[Source data]
------------------------------------

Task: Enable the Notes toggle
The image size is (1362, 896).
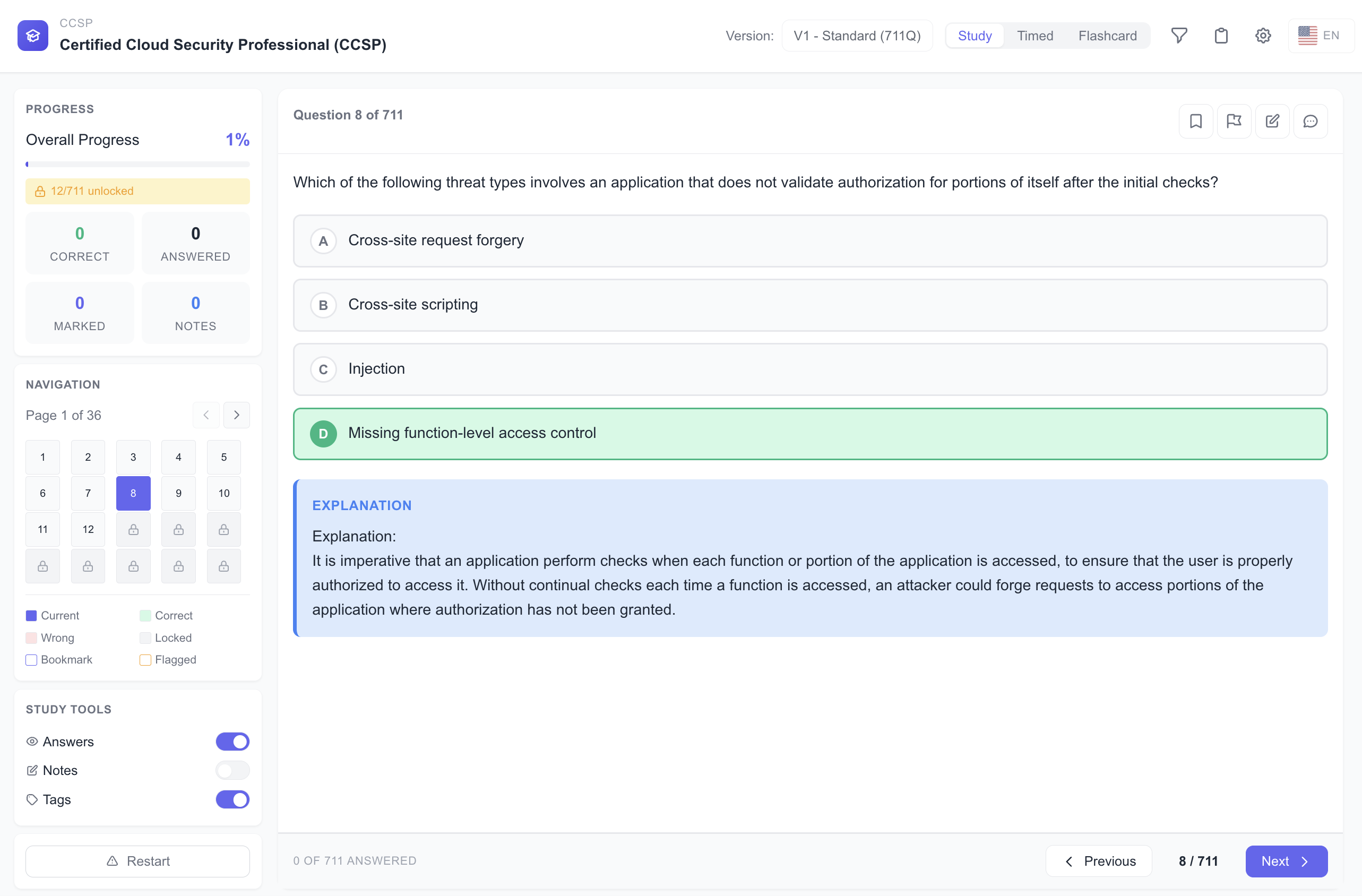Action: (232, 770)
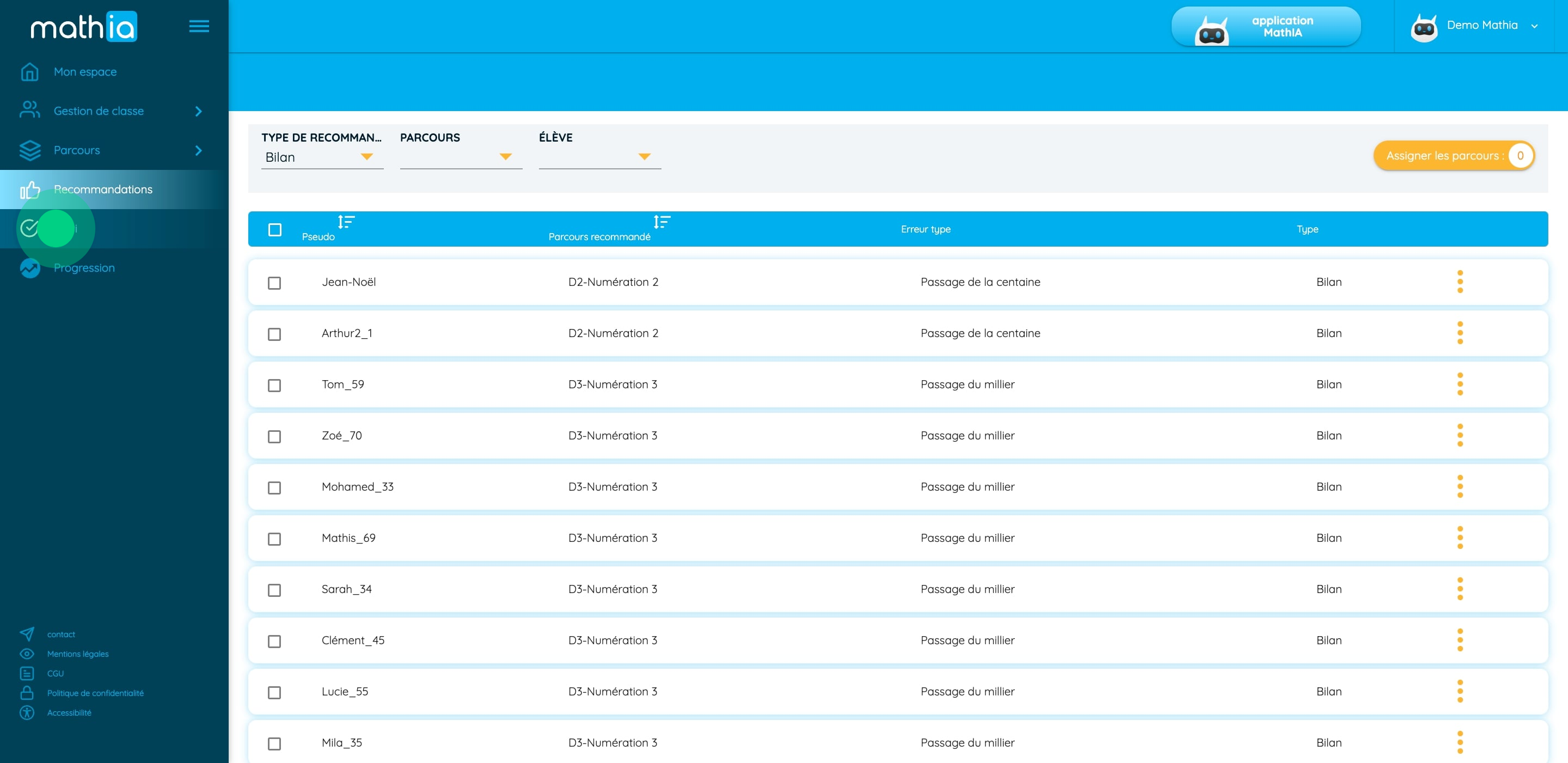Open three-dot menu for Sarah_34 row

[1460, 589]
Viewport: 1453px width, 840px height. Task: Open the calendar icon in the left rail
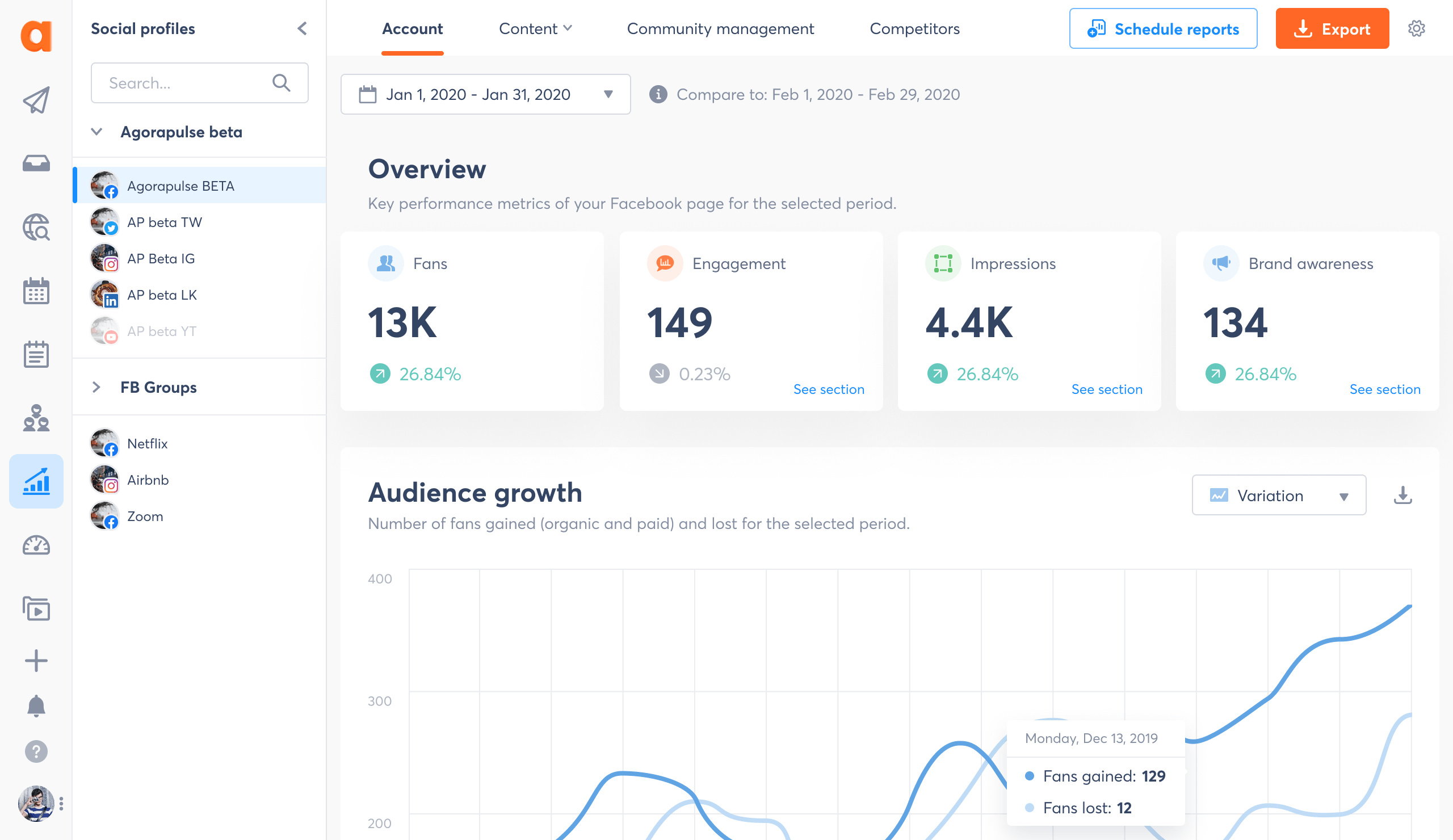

------------------------------------

_Exercise requirements_:
Exclude images and repeat all entries exactly.

_Result below_:
Task: Enable the Notes toggle
The image size is (1362, 896).
Action: (232, 770)
Open three-dot menu for Sarah_34 row

[1460, 589]
Viewport: 1453px width, 840px height. Task: Open the calendar icon in the left rail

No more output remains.